消化器科患者は流動食であっても口から食べられる喜び

消化器の病棟での患者さんの喜び

消化器病院・病棟では、内科処置で入院した患者はもちろん、外科で入院した患者についても、術前の入院から手術後の回復室ケア、病室に戻っての看護、そして退院に至るまで、原則として一人のナースが担当するシステムになっています。

 

癌の告知を受けた日は、行動や睡眠状況などを見ながら、遠くから見守るようにしています。
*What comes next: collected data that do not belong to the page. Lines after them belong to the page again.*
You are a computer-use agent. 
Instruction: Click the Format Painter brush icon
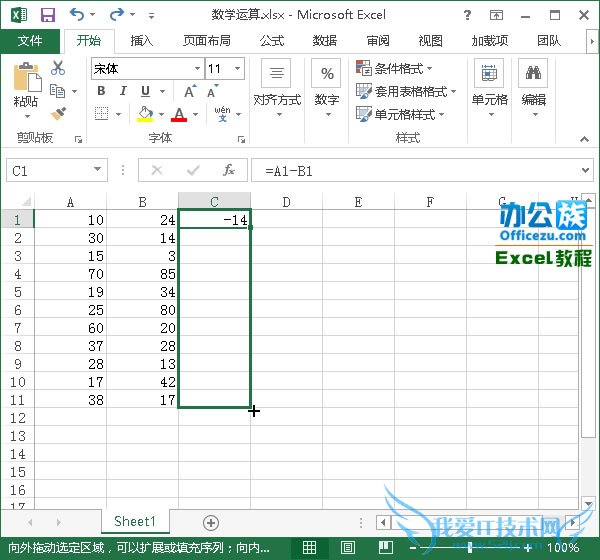click(58, 114)
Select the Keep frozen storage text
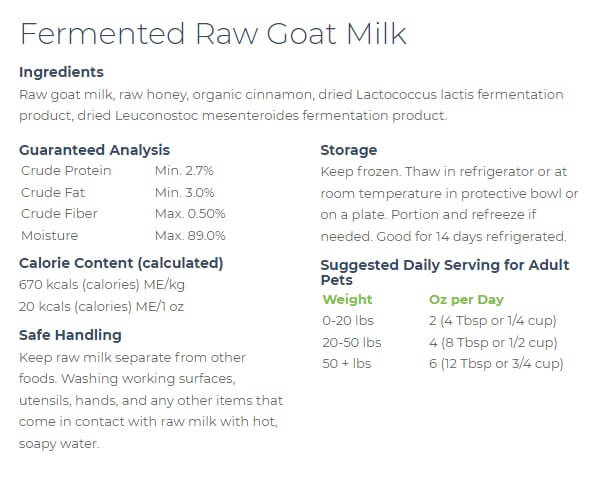This screenshot has width=606, height=488. tap(449, 204)
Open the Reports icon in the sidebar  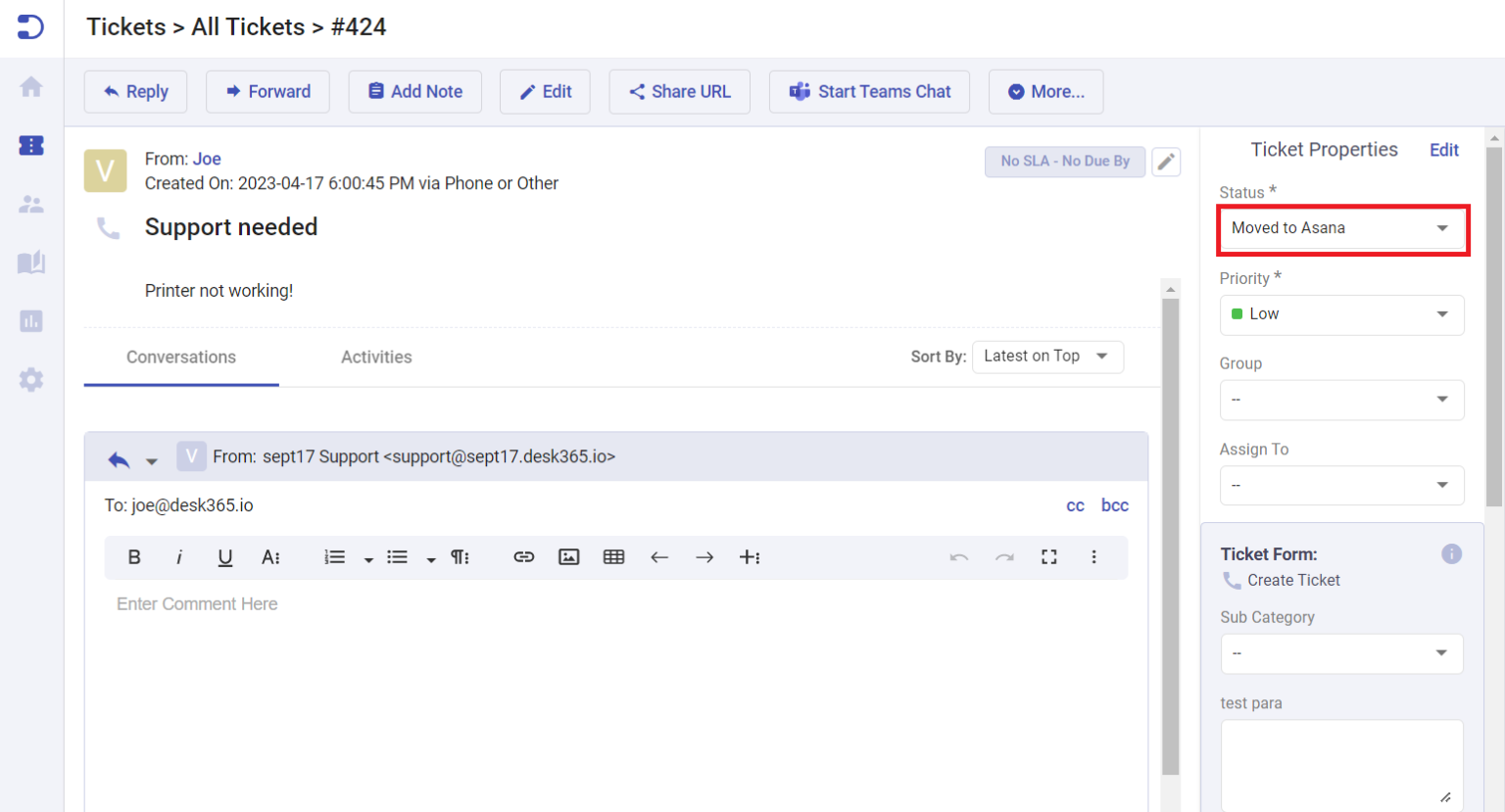[30, 321]
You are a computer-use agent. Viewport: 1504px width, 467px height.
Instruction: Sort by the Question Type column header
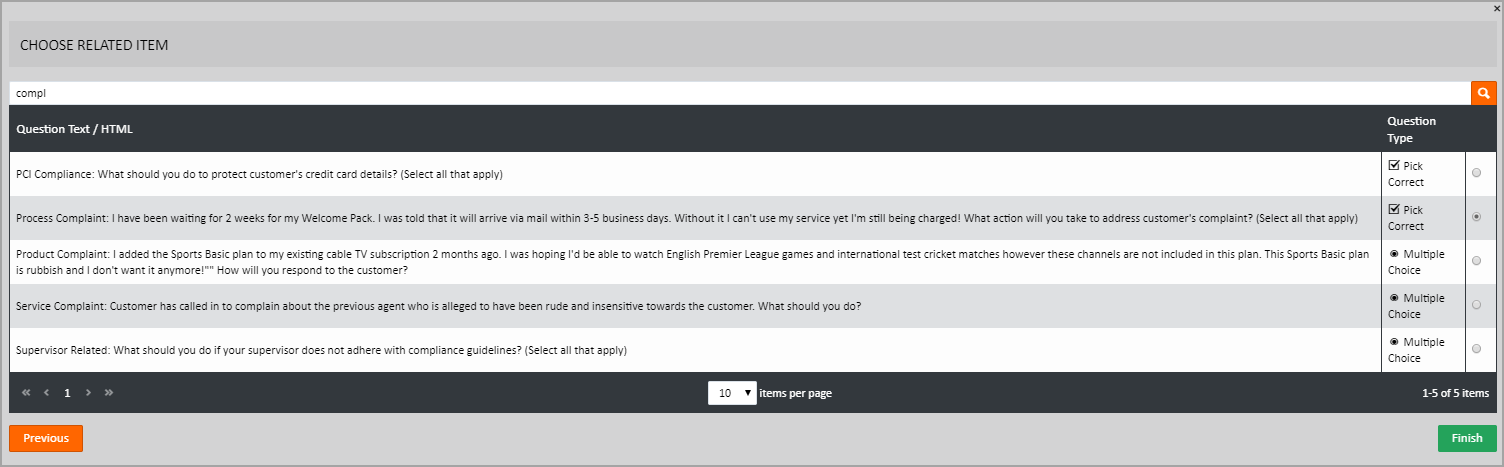click(1411, 129)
翌日ぐらいに、「昨晩は眠れましたか」という程度の声かけをして、少しずつ時間をかけて気持ちを聞いていったほうが、患者も気持ちの整理がつけやすいので
はと思って......

 

手術を待つまでの数日間は、イライラしたり、落ち込んだり、担当ナースに当たり散らすこともあります。しかし、無事に手術を終え、回復室で麻酔から覚めて意識がぼんやりと戻ってきた時、担当ナースの顔を見た患者は、一様にほっと安心した表情を見せますね。

 

私達ナースにとって、手術室から戻ってきた患者さんを回復室で迎える時は、言葉では表せないくらいうれしいものなのです。確かに、手術が終わっても安心はできませんし、その後のケアも大変ですが、
「ああ、がんばってきたんだ」と、心から喜びがこみ上げてきます。

 

1~2日で病室に戻り、やがて歩けるようになって、そのうちに食事も取れるようになります。消化器系の病気だけに、入院するまでは食欲があろうはずもなく、痛みや吐き気、下痢、便秘などの症状に苦しめられてきています。

 

だからこそ、たとえ流動食であっても食べられる喜びは大きいものです。なかには、胃を切除してダンピングや逆流を起こす可能‘性があるのに、口から食べられるうれしさで、早食いをしてしまう患者さんもいます。

 

「重湯でも30分ぐらい時間をかけてゆっくり食べてくださいね」と何度も説明していたのに、5分で食べてしまった患者もいたのですよ。

 

食後、苦しくて冷や汗をかいていましたが、よほどうれしかったのでしょうね。同時に、患者の不安を受け止める看護師自身の人間的成長が必要だと感じる瞬間です。